Говорят, в эту ночь по небу ездит Дикая Охота. Вот только мало кто в нее верит — разве что в провинции, подальше от многоопытной столицы. Сегодня будут гулять всю ночь напролет… что за беда, если утром кого-нибудь недосчитаются?

Ну, меня-то фэйри точно не тронут. К заразе зараза не пристает. Подумав, я завернулась в плащ и пошла к выходу, собираясь отметить праздник «Под пентаграммой».

На улице было мерзко — я не ошиблась, там стояла классическая погода на Савайн, то есть дул ледяной ветер, поднимавший в воздух с сугробов колкую снежную пыль. Мой плащ сдался без боя, и я промчалась по улице с рекордной даже для меня скоростью.

Окна нашего трактира гостеприимно светились в темноте. Я прибавила скорости — ветер поднимался все сильнее, и я не без оснований испугалась, что замерзну прямо здесь. Что поделаешь, за все то время, сколько живу в этой стране, холод остался единственным, к чему я так и не смогла привыкнуть.

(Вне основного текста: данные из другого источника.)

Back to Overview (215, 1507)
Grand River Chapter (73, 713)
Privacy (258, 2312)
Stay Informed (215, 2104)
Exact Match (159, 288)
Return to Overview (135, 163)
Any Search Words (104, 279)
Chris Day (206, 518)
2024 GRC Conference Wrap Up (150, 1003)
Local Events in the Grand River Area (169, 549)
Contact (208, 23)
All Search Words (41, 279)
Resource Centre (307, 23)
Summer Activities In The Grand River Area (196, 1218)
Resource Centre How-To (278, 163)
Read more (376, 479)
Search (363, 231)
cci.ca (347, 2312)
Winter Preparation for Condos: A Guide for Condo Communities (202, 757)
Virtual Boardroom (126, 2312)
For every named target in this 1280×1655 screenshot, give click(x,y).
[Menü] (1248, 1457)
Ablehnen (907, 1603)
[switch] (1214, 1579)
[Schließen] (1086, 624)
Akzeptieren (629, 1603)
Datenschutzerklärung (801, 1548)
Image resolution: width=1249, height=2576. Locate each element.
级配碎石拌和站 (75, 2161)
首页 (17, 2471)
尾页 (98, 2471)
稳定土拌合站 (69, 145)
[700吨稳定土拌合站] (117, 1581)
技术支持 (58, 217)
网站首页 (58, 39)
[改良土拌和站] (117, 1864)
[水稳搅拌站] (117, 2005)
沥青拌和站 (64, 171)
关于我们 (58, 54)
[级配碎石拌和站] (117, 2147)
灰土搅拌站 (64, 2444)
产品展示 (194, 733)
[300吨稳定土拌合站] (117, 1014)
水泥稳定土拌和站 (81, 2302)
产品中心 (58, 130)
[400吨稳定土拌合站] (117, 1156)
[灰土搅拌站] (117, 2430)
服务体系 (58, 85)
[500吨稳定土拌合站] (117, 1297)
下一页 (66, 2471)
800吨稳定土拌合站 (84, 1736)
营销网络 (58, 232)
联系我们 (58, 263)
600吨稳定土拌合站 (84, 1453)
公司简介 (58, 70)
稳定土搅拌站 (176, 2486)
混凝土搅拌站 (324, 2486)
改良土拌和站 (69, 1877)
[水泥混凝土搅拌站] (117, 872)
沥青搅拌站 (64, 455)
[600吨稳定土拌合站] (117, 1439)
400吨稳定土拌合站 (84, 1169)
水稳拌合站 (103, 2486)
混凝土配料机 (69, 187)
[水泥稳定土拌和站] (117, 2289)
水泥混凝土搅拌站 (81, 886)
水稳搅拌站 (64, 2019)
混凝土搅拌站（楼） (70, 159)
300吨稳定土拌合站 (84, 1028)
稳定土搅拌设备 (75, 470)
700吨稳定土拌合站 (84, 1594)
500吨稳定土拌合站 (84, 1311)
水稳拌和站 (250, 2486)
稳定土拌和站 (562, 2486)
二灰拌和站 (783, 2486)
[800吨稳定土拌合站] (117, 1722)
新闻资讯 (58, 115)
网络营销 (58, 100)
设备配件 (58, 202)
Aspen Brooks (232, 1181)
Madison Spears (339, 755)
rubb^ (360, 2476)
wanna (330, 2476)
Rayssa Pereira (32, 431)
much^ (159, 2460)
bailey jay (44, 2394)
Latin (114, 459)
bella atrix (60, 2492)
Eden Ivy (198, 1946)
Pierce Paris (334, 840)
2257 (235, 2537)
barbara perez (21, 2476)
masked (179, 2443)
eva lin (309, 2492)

В трактире было тепло, светло и непривычно пусто, — видно, предусмотрительные горожане, не один год живущие бок о бок с адептами и не раз становившиеся предметом чьего-то магического воздействия, благоразумно праздновали Савайн в каком-нибудь другом месте. За дальним столом сидела, правда, целая компания гномов, успевших назюзюкаться до боевого состояния. Оттого гномы то и дело алчно поглядывали на дверь. На меня воззрились с большой надеждой; надежда, впрочем, тут же улетучилась, едва я была опознана как девица. Мне даже сделалось немного обидно. Ну и что, что девица, зато сам Генри Ривендейл, существо однозначно к девицам не причисляемое, не рискует лишний раз со мной сразиться!.. Нет, я, конечно, не хотела нарываться на драку, да и вряд ли бы меня хватило на то, чтобы уложить всех гномов штабелями, — все равно нечестно, что даже Хельги, почти всегда уступающего мне на занятиях, принимают за куда более опасного противника!

Хотя, с другой стороны, на меня работал элемент неожиданности.

— Яльга? — вопросительно окликнули меня с ближнего стола.

Я обернулась. Там, почему-то не замеченный мной с порога, сидел рекомый Хельги в компании с пузатым кувшином. Вид у обоих был серьезный и вдумчивый: похоже, они не собирались расставаться до тех пор, пока окончательно не удовлетворятся друг другом. Судя по тому, что меня все-таки узнали, момент расставания был еще далек.

— А ты тут что делаешь? — поразилась я, подсаживаясь на свободный табурет. — Я думала, ты в городе, с Ликки…

— Да-а, поссорились мы, — махнул рукой вампир. Помолчав, он пунктуально уточнил: — В восьмой раз.

Я уважительно приподняла брови. Хельги всегда везло на амурные похождения (симпатичный, мужественный, общительный, на подарках почти не экономит), поэтому большая часть всех адепток начинала хихикать, едва он показывался на горизонте. При таком шикарном выборе, казалось бы, у вампира не должно было возникнуть никаких проблем; тем не менее он раз за разом наступал на одни и те же грабли, забывая, что самые эффектные адептки по совместительству являются и самыми стервозными.

— Тебе налить? — мрачно предложил Хельги, приподнимая кувшин за горлышко.